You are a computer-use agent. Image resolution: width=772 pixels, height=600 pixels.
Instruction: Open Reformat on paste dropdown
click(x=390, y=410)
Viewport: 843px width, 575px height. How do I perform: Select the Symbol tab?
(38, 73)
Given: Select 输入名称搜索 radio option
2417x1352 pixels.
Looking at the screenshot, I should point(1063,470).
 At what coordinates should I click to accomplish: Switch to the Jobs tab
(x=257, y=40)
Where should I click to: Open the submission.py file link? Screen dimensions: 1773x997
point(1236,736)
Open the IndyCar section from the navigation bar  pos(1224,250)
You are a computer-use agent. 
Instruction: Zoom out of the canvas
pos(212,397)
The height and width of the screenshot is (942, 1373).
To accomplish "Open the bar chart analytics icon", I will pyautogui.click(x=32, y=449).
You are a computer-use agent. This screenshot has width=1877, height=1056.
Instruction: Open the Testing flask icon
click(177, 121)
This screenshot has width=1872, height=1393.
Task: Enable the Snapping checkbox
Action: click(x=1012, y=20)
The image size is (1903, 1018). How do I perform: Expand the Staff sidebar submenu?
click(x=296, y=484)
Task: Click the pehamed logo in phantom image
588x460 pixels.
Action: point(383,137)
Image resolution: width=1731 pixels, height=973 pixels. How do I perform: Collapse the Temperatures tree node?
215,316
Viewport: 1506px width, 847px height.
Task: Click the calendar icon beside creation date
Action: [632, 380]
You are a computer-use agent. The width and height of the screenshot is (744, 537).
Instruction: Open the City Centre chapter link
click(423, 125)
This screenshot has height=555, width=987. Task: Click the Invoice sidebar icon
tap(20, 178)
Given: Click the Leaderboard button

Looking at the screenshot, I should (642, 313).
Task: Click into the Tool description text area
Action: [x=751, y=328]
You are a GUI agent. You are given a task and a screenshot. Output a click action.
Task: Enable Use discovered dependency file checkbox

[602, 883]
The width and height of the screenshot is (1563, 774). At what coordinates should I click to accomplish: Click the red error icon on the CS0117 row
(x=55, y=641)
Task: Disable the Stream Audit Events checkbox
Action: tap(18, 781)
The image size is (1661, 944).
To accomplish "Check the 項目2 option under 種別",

• EXERCISE: Each record needs to be copied out again, letter for letter.

• EXERCISE RESULT:
You are a computer-use agent. Image resolution: width=772 pixels, height=600 pixels.
Instruction: Open Reformat on paste dropdown
click(x=390, y=410)
Viewport: 843px width, 575px height. How do I perform: Select the Symbol tab?
(38, 73)
Given: Select 输入名称搜索 radio option
2417x1352 pixels.
Looking at the screenshot, I should point(1063,470).
 At what coordinates should I click to accomplish: Switch to the Jobs tab
(x=257, y=40)
Where should I click to: Open the submission.py file link? Screen dimensions: 1773x997
point(1236,736)
Open the IndyCar section from the navigation bar  pos(1224,250)
You are a computer-use agent. 
Instruction: Zoom out of the canvas
pos(212,397)
The height and width of the screenshot is (942, 1373).
To accomplish "Open the bar chart analytics icon", I will pyautogui.click(x=32, y=449).
You are a computer-use agent. This screenshot has width=1877, height=1056.
Instruction: Open the Testing flask icon
click(177, 121)
This screenshot has width=1872, height=1393.
Task: Enable the Snapping checkbox
Action: click(x=1012, y=20)
The image size is (1903, 1018). How do I perform: Expand the Staff sidebar submenu?
click(x=296, y=484)
Task: Click the pehamed logo in phantom image
588x460 pixels.
Action: point(383,137)
Image resolution: width=1731 pixels, height=973 pixels. How do I perform: Collapse the Temperatures tree node?
215,316
Viewport: 1506px width, 847px height.
Task: Click the calendar icon beside creation date
Action: [632, 380]
You are a computer-use agent. The width and height of the screenshot is (744, 537).
Instruction: Open the City Centre chapter link
click(423, 125)
This screenshot has height=555, width=987. Task: Click the Invoice sidebar icon
tap(20, 178)
Given: Click the Leaderboard button

Looking at the screenshot, I should (642, 313).
Task: Click into the Tool description text area
Action: [x=751, y=328]
You are a GUI agent. You are given a task and a screenshot. Output a click action.
Task: Enable Use discovered dependency file checkbox

[602, 883]
The width and height of the screenshot is (1563, 774). At what coordinates should I click to accomplish: Click the red error icon on the CS0117 row
(x=55, y=641)
Task: Disable the Stream Audit Events checkbox
Action: tap(18, 781)
The image size is (1661, 944).
To accomplish "Check the 項目2 option under 種別",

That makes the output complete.